Brief: Transcribe the passage of the magazine description that begins at the words "Expert or Ekspert" and ends after the words "to 150,000 copies)".

---------- Source extract ----------

Expert or Ekspert magazine (Russian: Журнал "Эксперт") is a Russian weekly business magazine, established in 1995 in Moscow by a group of editors and journalists who departed from Kommersant publishing house. It covers economics and finance, Russian business, international business, politics, science and technology, culture and arts. It also features a books and market indicators sections. It is part of Expert Group, a media, conference and research business based in Moscow. Besides Expert, it also includes Russkiy Reporter (a current affairs weekly) and Expert TV, a business-oriented TV channel.

Key facts
Languages: Russian, English (web-only; English website has not been updated since late 2008)
Pages: 80–160
Circulation: 90,000 copies (certain issues, containing special reports, up to 150,000 copies)
Readership: about 350,000
Ownership: group of editors (majority stake), Oleg Deripaska (minority stake), Globex bank (minority stake)
Editor: Valery Fadeyev (ru)

Specialised and regional publications
Expert Severo-Zapad, covering Northwestern region, headquarters in St. Petersburg - since 1999
Expert Ural, covering Urals region, headquarters in Yekaterinburg - since 2000
Expert Sibir’, covering Siberia and the Far East, headquarters in Novosibirsk - since 2003
Expert Kazakhstan, covering independent country of Kazakhstan, headquarters in Almaty - since 2003
Expert Volga, covering Volga valley region, headquarters in Samara - since 2005
D` (personal finance magazine) - since 2006
Expert Yug, covering South of Russia, headquarters in Rostov-on-Don - since 2007
Russkiy Reporter (Russian Reporter general news weekly) - since 2007
Expert Tatarstan, covering Russian republic Tatarstan, headquarters in Kazan - since 2014

Person of the Year
Since 2002 Expert has picked a Person of the Year - one or several individuals who significantly influenced economic, business, political or societal development in Russia. The Person of the Year is announced on the cover of the final issue each year. Since the first announcement, all Persons of the Year have been nationals of the Russian Federation. The nomination is similar to Person of the Year by the US Time magazine.

---------- Records supplied ----------

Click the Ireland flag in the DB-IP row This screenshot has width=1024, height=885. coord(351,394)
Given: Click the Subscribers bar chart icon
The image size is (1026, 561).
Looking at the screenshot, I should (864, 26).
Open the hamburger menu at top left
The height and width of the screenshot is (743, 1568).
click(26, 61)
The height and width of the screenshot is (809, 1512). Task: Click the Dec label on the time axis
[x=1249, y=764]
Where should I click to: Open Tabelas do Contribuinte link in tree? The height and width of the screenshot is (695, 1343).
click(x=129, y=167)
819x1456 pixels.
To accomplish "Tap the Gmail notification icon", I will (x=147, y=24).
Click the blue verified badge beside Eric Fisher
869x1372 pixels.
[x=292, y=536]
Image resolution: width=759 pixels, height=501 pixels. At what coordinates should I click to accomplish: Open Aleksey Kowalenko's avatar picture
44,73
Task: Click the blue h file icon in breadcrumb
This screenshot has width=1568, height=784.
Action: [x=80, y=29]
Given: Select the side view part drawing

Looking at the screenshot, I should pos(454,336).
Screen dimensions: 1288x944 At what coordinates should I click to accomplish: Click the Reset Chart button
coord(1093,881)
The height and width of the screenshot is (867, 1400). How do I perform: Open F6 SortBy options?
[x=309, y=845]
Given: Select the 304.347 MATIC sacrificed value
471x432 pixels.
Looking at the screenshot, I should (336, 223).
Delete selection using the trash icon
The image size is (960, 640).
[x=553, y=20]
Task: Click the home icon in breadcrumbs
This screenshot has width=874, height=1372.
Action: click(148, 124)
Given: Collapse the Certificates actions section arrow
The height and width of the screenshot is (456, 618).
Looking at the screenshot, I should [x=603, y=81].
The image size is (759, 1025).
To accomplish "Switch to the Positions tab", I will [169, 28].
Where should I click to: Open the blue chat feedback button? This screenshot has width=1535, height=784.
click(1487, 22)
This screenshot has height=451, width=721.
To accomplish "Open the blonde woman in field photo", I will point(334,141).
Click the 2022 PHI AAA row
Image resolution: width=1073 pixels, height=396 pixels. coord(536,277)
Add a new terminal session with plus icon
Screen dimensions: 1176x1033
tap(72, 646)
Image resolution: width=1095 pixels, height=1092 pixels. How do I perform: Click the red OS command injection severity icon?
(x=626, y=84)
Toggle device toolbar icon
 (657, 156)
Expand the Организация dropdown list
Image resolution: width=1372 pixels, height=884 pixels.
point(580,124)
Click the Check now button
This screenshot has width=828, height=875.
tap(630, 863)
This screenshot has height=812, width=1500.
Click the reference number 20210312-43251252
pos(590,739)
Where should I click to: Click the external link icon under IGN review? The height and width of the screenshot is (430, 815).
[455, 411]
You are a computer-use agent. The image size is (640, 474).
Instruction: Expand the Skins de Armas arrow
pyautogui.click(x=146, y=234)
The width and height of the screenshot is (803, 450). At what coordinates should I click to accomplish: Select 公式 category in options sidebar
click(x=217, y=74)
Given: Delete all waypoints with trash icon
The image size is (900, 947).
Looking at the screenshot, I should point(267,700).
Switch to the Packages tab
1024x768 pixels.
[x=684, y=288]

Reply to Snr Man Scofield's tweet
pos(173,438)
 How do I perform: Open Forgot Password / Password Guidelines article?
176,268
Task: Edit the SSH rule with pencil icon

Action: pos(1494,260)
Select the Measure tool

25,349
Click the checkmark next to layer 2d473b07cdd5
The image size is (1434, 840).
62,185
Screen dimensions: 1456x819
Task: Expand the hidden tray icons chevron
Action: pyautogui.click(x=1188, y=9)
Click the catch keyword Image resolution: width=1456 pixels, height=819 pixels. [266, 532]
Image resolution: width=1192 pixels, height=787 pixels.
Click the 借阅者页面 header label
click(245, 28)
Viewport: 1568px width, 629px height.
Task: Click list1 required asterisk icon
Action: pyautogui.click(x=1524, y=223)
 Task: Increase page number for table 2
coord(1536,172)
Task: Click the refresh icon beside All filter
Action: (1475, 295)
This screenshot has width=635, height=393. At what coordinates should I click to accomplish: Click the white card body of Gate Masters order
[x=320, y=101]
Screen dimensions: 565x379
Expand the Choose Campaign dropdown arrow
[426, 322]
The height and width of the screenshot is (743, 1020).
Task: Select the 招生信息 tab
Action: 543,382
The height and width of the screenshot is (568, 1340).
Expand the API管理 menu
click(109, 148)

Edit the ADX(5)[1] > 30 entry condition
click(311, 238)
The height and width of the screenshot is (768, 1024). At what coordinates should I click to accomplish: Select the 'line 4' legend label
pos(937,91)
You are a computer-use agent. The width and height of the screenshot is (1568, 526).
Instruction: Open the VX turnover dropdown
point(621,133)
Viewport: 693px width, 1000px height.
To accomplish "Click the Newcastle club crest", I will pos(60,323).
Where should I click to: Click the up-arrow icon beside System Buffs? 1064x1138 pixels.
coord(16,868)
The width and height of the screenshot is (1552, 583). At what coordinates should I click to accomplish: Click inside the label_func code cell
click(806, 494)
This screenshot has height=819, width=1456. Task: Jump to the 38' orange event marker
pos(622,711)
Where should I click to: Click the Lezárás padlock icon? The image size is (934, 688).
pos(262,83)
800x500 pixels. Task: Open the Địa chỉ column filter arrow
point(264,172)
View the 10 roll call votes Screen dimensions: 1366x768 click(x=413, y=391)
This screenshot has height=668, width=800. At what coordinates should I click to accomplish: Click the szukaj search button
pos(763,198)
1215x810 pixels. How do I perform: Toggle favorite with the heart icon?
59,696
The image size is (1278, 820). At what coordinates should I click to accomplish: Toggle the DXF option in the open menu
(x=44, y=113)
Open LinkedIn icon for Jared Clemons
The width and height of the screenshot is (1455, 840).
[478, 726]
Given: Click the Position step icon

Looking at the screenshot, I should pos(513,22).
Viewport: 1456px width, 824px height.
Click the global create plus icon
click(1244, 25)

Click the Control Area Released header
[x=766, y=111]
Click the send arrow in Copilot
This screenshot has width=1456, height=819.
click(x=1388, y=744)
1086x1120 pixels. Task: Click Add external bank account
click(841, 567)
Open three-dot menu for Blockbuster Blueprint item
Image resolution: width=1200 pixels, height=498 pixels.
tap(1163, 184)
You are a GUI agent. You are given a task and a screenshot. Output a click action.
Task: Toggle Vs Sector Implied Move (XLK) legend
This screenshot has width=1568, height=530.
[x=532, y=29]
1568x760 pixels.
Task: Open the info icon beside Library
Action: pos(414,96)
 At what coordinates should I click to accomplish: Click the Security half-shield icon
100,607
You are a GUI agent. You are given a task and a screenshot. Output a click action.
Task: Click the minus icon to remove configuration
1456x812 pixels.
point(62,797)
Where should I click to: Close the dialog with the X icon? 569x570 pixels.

----------

Response to the task:
Expert or Ekspert magazine (Russian: Журнал "Эксперт") is a Russian weekly business magazine, established in 1995 in Moscow by a group of editors and journalists who departed from Kommersant publishing house. It covers economics and finance, Russian business, international business, politics, science and technology, culture and arts. It also features a books and market indicators sections. It is part of Expert Group, a media, conference and research business based in Moscow. Besides Expert, it also includes Russkiy Reporter (a current affairs weekly) and Expert TV, a business-oriented TV channel.

Key facts
Languages: Russian, English (web-only; English website has not been updated since late 2008)
Pages: 80–160
Circulation: 90,000 copies (certain issues, containing special reports, up to 150,000 copies)